Welcome Sorry to hear you're struggling. I was diagnosed at 18, but began being tested for UC the summer I turned 16. Even as an adult, the pain you get is horrible. I thought mine would never go away either. But, with the right doctors and treatment things will start working. In the meantime, am sending you some hugs and a hope that things will start getting a little easier for you. Take care. :hug:

 

[sickinlk]

hi racheal,
im Julie. I have uc also.
what tests did they do in the hospital?
did they say where your uc is located?
what meds are you on?
where is the pain? ie in the stomach or the butt?
we can give you better answers once we know more about you.

 

[Madeirey]

hi racheal,
im Julie. I have uc also.
what tests did they do in the hospital?
did they say where your uc is located?
what meds are you on?
where is the pain? ie in the stomach or the butt?
we can give you better answers once we know more about you.

Hi Julie, they scoped me by mouth and the rear end to see if I had UC or Crohn's, they also scanned me to see how bad the inflammation was when I first arrived, they ran a lot of blood tests to check for anything and my blood count levels, a bone age test (not sure why...), and I think that is about it. The UC is located all in my large intestine and all the way through my colon. The inflammation is light on my right side then as it goes to my left side it becomes severe. I'm on Asacol, steriods (now oral at last), recently had to started the Remicade, folic acid, VSL3, tramidol for joint pain but I only take it as needed, Flagyl, and selibrx.
The pain is in my stomach but it is a LOT better now ever since I started the Remicade. It's almost nonexistent. Actually, as I type this, I'm getting discharged from the hospital!!! Total days here- 18. Really happy to be on the road to recovery at last. Remicade- a happy and sad decision. Not looking forward to being reliant on hospitals for the rest of my life, but hey, whatever keeps you healthy, right?

 

[sickinlk]

ah that's good news. 1 more success story for remicade.
ju

 

[jwfoise]

Hi Madeirey. Glad you are heading home and seem to be getting better.
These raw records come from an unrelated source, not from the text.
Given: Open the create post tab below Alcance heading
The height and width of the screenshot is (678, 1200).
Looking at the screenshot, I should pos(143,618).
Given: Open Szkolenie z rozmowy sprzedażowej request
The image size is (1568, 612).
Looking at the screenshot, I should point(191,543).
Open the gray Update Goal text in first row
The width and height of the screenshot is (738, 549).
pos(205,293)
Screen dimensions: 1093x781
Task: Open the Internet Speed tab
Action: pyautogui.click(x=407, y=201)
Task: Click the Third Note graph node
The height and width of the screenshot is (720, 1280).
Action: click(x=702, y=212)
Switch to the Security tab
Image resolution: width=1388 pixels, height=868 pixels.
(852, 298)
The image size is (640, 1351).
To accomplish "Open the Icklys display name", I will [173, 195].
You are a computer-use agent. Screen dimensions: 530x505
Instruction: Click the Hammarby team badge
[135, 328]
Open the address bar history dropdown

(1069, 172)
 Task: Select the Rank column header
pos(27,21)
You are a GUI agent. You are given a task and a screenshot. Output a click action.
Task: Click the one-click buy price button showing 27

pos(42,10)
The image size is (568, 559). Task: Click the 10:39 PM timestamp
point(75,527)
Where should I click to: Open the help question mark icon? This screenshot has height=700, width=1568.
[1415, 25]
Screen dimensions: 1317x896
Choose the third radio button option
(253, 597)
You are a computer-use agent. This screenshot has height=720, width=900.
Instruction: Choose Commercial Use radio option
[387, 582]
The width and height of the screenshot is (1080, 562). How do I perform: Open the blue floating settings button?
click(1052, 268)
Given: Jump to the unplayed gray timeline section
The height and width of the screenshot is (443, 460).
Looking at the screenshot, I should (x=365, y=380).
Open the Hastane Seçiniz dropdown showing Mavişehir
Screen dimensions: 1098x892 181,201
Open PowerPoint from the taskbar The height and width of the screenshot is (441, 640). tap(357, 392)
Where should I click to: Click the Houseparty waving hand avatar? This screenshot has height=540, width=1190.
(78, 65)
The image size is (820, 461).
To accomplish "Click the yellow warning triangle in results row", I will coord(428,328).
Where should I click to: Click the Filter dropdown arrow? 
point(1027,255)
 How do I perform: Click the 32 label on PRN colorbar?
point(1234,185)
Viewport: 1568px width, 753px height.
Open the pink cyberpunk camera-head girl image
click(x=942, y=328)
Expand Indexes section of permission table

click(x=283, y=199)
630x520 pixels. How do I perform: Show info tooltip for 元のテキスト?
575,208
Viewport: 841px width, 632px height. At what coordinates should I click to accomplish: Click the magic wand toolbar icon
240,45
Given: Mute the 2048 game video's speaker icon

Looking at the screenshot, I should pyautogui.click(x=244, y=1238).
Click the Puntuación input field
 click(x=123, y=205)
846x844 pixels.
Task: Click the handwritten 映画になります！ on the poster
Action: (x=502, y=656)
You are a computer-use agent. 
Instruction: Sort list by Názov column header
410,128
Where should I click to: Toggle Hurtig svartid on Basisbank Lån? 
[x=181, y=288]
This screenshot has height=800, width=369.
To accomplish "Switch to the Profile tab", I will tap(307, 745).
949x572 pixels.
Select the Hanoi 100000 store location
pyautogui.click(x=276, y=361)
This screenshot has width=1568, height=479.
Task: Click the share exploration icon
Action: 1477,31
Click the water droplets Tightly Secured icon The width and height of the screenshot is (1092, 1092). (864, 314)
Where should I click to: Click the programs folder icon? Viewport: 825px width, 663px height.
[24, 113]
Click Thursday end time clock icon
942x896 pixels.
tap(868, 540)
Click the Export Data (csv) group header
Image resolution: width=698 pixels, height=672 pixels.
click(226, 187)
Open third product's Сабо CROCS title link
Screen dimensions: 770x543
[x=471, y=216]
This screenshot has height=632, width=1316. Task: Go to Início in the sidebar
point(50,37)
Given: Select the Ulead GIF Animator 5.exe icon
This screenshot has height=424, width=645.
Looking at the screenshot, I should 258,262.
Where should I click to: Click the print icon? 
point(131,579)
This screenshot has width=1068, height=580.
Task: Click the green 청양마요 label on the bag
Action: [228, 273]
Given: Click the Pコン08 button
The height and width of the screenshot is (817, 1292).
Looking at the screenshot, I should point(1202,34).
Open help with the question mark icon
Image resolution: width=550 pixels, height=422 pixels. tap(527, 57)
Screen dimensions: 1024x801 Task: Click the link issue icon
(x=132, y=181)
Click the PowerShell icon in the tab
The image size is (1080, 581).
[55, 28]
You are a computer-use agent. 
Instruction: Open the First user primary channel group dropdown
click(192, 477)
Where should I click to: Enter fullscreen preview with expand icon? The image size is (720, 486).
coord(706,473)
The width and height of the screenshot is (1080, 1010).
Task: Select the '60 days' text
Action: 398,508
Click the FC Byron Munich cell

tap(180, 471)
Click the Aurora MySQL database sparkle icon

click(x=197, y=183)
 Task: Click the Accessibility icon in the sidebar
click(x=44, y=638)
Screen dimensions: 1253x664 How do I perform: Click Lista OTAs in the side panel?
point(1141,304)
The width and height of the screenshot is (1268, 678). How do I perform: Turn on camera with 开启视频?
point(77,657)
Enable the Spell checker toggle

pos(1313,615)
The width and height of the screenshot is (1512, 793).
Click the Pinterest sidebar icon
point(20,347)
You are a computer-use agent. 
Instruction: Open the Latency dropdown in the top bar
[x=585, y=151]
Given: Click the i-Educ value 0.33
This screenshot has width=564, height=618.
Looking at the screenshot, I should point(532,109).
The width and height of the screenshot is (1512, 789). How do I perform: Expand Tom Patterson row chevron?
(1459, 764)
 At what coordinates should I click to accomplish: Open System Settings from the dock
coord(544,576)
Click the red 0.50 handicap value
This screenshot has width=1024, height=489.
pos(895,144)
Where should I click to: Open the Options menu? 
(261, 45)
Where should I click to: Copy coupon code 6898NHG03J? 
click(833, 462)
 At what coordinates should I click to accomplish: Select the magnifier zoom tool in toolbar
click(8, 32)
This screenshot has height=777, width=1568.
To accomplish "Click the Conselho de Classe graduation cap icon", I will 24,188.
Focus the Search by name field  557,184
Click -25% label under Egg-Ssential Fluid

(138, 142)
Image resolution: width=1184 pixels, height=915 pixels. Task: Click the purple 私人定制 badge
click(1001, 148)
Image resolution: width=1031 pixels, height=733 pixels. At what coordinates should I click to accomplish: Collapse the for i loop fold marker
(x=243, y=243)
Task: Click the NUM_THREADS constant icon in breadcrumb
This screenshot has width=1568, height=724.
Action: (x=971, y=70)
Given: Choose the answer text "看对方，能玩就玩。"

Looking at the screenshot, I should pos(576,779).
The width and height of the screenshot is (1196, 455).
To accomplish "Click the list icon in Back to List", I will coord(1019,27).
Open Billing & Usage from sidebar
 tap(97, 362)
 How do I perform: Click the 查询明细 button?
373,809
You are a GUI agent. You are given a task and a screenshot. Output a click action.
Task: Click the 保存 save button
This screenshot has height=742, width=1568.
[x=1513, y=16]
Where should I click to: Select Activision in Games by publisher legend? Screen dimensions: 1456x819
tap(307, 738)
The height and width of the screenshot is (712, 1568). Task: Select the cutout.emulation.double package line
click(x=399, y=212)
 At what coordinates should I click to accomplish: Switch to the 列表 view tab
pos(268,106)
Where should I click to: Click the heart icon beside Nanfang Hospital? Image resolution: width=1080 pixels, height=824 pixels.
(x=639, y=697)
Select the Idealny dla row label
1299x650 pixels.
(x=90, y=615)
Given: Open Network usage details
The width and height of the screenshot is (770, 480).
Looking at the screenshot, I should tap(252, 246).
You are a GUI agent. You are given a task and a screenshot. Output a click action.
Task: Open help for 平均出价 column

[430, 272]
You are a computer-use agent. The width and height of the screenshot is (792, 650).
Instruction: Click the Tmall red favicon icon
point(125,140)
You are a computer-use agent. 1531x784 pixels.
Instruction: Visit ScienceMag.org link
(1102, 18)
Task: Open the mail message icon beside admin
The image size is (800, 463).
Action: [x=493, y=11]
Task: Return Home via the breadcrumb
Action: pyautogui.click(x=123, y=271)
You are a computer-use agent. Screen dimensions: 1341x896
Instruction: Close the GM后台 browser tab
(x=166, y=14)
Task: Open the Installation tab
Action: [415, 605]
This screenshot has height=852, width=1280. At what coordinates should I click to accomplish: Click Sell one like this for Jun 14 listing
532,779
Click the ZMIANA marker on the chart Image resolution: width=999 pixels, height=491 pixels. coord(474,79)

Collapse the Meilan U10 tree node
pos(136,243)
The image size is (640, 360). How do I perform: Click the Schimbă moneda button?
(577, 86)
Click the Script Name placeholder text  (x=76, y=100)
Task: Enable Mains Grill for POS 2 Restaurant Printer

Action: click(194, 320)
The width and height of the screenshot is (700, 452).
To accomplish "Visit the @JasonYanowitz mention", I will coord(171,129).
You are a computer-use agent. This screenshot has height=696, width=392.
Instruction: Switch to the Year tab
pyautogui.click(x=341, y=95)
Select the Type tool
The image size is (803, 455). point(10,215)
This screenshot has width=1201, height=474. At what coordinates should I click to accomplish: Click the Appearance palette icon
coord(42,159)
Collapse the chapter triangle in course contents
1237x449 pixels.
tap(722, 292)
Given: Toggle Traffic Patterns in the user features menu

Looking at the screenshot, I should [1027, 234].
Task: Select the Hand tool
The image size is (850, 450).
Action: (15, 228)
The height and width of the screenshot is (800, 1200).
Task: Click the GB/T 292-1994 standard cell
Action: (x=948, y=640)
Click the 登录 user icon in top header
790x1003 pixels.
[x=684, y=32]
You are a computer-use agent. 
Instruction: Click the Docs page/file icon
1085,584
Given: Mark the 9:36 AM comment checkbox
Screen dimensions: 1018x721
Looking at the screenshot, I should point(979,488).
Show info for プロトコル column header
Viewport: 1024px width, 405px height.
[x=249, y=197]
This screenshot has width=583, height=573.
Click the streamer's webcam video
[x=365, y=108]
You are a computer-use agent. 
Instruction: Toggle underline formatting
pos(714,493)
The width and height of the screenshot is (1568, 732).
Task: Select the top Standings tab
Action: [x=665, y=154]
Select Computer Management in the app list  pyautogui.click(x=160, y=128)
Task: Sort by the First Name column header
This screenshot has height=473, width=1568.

Chronic diseases like UC are a pain (literally and figuratively). It sometimes gets you down that you are probably going to be dealing with this for the rest of your life. But usually, once you get beyond the crisis, and get on the right drugs, things are quite managable. Most days I hardly even know I have UC. Keep working with your doctor, keep educating yourself (this forum is a great place for that), and remember there are a lot of fellow travelers here going through the same journey.

 

[Kristen24]

Pain can come and go. The right medication should reduce it a lot if not wipe it out altogether while you're in remission (feeling well). For me personally I have a mild amount of gut pain that I live with every day but when I remember how bad it was when I was diagnosed in August 2012 it's not so bad.

I'm also on Remicade and go to hospital for a day every 8 weeks to have it. Not fun but there are positives 1) it keeps me well so I can stay out of hospital 2) I use the day to rest and chill out. Truth be told I fell asleep during my last treatment and they had to wake me up to kick me out!